PEOPLE who flocked to New Hampshire last summer to enjoy the great outdoors during the pandemic brought more than just a boost in tourism.
Some popular parks were forced to close because of overcrowding, while other spots like Mount Monadnock saw an increase in trash — and graffiti — left behind. Many properties simply weren’t equipped to handle the uptick, especially during a public health crisis and all the associated restrictions.
Now, more people are ready to travel as COVID-19 vaccines are being rolled out, according to recent travel surveys. The Centers for Disease Control and Prevention also recently gave the green light for those fully vaccinated to travel, giving hope to hotel and inn operators across the state.
The big question: What will this summer look like?
Lori Harnois, state tourism director, said the state is working on a “know before you go” campaign for those seeking outdoor adventures. Ski resorts across the state used the slogan this winter.
“This year, there are going to be more attractions open compared to where we were at last year, so there will hopefully be more variety for people to disperse around and to recreate,” she said during a webinar on tourism research and summer travel outlook hosted by the Division of Travel & Tourism last week.
As for the increase of trash and destruction of nature on the trails, the state has partnered with Leave No Trace, an organization that protects the outdoors by teaching and inspiring people to enjoy it responsibly.
“It is an organization we have partnered with to try to have a program where we develop key principles that we try to communicate out to visitors and residents to respect our natural attributes that make New Hampshire great,” Harnois said. The goal is to make sure the state’s natural resources remain sustainable.
The spike in people wanting to be outdoors is not a trend, it is here to stay, said Tyler Ray, a spokesman for the newly formed Granite Outdoor Alliance. The nonprofit organization supports the state’s outdoor industry, including pushing economic development, jobs and stewardship.
Ray said newcomers to the outdoors represented about 20% to 30% of last year’s increase.
“I am anticipating a more educated crowd,” he said. “Because of the repeated efforts of being outside, there will be a stewardship element this summer that we did not see last summer.”
Many people might try new activities.
“You might have a mountain biker that now picked up a road bike or a runner that gets into rock climbing,” Ray said.
With more flexible work schedules, many are exploring the outdoors at different times of the day or weeks. Not just peak weekend hours, he said.
“That has alleviated some of the concerns,” Ray said.
Comfortable with travel
Seventy-five percent of travelers within New England feel “somewhat safe” or “totally safe” to travel to New Hampshire, according to David Seiferth, president of Strategic Marketing & Research Insights, a firm hired by the state to study travel trends.
In the past two months, more people feel comfortable staying in homes of family and friends, Airbnb rentals and hotels, according to research conducted by the firm.

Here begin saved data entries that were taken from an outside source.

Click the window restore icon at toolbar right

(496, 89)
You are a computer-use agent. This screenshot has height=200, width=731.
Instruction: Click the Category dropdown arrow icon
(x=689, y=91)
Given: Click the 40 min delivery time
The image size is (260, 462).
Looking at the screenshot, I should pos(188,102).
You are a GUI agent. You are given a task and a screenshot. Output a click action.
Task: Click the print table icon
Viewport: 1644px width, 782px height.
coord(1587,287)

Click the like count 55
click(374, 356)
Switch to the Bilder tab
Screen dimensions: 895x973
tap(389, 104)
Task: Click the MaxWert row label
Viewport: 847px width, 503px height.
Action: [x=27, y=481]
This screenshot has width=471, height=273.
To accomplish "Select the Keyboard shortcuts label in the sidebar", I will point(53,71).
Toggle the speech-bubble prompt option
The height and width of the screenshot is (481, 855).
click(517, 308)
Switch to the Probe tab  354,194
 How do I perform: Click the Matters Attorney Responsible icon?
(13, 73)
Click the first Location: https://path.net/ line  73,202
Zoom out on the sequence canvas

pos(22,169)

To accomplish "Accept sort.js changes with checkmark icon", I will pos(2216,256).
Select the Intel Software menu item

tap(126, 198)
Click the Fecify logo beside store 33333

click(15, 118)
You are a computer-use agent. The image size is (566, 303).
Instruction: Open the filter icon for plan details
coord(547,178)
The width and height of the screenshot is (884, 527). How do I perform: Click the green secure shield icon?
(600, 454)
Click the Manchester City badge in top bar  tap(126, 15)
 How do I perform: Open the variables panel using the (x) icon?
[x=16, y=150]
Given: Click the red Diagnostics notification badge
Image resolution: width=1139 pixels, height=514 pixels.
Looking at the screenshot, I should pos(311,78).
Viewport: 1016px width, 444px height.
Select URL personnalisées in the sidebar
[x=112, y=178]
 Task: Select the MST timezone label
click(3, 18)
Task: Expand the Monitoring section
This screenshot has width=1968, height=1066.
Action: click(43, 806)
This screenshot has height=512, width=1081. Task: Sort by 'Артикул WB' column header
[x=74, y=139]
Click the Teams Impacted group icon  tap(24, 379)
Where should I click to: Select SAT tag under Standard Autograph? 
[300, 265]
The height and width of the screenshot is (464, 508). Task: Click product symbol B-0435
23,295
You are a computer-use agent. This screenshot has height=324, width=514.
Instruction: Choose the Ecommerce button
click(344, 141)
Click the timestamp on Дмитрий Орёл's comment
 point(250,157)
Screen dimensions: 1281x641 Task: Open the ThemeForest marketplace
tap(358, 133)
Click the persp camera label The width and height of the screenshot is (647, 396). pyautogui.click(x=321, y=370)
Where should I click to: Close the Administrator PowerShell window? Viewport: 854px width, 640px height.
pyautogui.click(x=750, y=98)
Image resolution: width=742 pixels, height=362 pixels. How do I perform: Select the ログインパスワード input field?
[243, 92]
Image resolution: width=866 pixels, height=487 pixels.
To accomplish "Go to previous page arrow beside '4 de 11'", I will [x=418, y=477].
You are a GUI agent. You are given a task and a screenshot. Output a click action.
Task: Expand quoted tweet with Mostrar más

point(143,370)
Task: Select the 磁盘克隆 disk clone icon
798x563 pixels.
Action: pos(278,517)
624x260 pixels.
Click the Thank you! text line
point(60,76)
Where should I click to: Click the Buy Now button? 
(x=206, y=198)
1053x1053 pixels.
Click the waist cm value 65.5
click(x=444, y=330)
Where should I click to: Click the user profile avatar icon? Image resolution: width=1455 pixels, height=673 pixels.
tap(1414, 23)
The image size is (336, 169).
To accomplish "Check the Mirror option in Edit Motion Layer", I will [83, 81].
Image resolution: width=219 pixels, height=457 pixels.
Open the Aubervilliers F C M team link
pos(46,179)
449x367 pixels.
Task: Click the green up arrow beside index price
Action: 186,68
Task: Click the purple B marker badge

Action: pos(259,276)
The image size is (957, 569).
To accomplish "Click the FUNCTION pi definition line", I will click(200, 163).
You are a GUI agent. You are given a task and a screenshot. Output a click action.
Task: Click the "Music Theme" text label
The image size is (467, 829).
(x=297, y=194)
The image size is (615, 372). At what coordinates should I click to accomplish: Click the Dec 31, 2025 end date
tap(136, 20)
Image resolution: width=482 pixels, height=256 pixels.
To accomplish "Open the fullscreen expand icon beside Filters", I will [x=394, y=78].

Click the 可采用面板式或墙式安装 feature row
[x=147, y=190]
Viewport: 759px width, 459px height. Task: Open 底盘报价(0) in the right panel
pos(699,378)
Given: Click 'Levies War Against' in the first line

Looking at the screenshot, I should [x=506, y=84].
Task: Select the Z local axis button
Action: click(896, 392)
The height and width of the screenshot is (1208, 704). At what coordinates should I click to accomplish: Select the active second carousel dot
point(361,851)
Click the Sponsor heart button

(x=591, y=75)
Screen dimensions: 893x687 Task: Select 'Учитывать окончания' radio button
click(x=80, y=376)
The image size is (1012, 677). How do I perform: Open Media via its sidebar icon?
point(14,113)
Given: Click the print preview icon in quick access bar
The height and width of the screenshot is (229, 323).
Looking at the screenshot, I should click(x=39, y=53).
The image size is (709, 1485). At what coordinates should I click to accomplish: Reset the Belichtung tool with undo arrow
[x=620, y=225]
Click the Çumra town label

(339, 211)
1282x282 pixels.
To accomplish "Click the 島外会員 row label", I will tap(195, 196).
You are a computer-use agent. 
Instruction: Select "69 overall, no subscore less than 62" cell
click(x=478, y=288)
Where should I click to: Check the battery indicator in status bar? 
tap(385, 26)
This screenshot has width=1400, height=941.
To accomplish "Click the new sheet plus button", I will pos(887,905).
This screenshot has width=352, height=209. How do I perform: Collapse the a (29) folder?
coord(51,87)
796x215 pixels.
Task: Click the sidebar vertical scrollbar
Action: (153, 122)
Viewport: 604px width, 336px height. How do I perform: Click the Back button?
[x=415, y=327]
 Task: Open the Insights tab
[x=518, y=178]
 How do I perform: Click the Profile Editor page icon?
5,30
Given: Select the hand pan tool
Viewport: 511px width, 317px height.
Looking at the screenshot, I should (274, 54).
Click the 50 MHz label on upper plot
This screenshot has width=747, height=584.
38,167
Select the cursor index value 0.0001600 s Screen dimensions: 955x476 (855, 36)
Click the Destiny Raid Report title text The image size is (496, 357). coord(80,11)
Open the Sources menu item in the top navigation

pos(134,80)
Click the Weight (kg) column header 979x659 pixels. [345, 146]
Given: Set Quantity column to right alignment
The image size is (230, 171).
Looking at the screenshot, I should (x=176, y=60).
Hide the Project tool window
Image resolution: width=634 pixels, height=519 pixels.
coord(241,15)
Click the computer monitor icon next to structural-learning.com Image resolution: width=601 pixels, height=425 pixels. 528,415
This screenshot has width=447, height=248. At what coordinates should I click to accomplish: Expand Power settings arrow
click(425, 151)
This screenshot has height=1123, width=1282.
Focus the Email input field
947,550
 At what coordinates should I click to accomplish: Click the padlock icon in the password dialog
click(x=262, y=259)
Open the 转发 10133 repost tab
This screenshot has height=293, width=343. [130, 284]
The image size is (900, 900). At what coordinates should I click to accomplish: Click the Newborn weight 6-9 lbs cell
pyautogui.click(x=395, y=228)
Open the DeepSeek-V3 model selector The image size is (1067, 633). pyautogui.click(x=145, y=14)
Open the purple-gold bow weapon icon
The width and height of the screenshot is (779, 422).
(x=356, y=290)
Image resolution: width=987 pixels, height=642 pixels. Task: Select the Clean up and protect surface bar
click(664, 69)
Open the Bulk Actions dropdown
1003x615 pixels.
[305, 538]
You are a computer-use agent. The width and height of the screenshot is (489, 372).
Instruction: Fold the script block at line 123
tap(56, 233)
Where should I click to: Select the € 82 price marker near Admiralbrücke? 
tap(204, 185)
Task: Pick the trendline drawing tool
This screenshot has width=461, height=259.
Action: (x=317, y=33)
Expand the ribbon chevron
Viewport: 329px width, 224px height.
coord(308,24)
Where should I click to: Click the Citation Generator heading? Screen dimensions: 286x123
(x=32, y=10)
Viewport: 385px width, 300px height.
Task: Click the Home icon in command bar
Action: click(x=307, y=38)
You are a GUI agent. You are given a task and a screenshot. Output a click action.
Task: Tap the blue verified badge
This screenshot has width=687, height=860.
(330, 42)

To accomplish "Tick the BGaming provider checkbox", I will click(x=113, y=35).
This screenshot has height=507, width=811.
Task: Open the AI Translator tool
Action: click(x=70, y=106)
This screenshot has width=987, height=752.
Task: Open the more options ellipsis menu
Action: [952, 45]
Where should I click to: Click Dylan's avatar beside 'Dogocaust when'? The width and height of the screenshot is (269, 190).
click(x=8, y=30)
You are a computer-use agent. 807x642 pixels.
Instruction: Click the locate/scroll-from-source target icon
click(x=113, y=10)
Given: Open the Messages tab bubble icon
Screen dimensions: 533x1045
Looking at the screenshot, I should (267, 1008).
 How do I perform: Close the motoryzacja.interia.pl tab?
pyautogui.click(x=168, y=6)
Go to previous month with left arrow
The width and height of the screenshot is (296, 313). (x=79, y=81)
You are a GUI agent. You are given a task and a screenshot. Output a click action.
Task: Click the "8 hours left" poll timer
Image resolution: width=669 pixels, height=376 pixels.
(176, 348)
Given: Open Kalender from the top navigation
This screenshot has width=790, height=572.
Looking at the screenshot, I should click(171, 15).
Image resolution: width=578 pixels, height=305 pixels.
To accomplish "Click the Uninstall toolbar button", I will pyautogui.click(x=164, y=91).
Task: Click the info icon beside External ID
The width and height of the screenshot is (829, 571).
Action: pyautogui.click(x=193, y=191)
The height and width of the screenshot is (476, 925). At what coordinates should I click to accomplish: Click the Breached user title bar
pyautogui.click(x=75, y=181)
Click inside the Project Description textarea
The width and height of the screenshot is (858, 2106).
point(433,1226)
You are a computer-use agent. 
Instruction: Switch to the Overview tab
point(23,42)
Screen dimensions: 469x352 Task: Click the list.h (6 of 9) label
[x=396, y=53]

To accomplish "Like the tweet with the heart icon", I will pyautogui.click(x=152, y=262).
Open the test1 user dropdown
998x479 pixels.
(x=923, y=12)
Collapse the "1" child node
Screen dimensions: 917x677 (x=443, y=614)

About 1,200 travelers filled out the survey between March 23 and March 31.
“This is all reflective of strong levels of growing pent-up demand,” Seiferth said during the webinar.
Another sign of hope is the hotel industry adding 40,000 jobs in March across the nation, he said.
“U.S. hotel occupancy last week was just shy of 60%,” Seiferth said. “That is a big number given where we’ve been.”
With cruises canceled and trips of Disney on hold, many last year rented RVs or bought tents for camping. Some were just afraid to get on an airplane.
The same is expected this summer, even with coronavirus restrictions being lifted, said Brad Hare, owner of two KOA campgrounds in the White Mountains region. Business from those from Canada — 20% to 30% of business — is still up in the air.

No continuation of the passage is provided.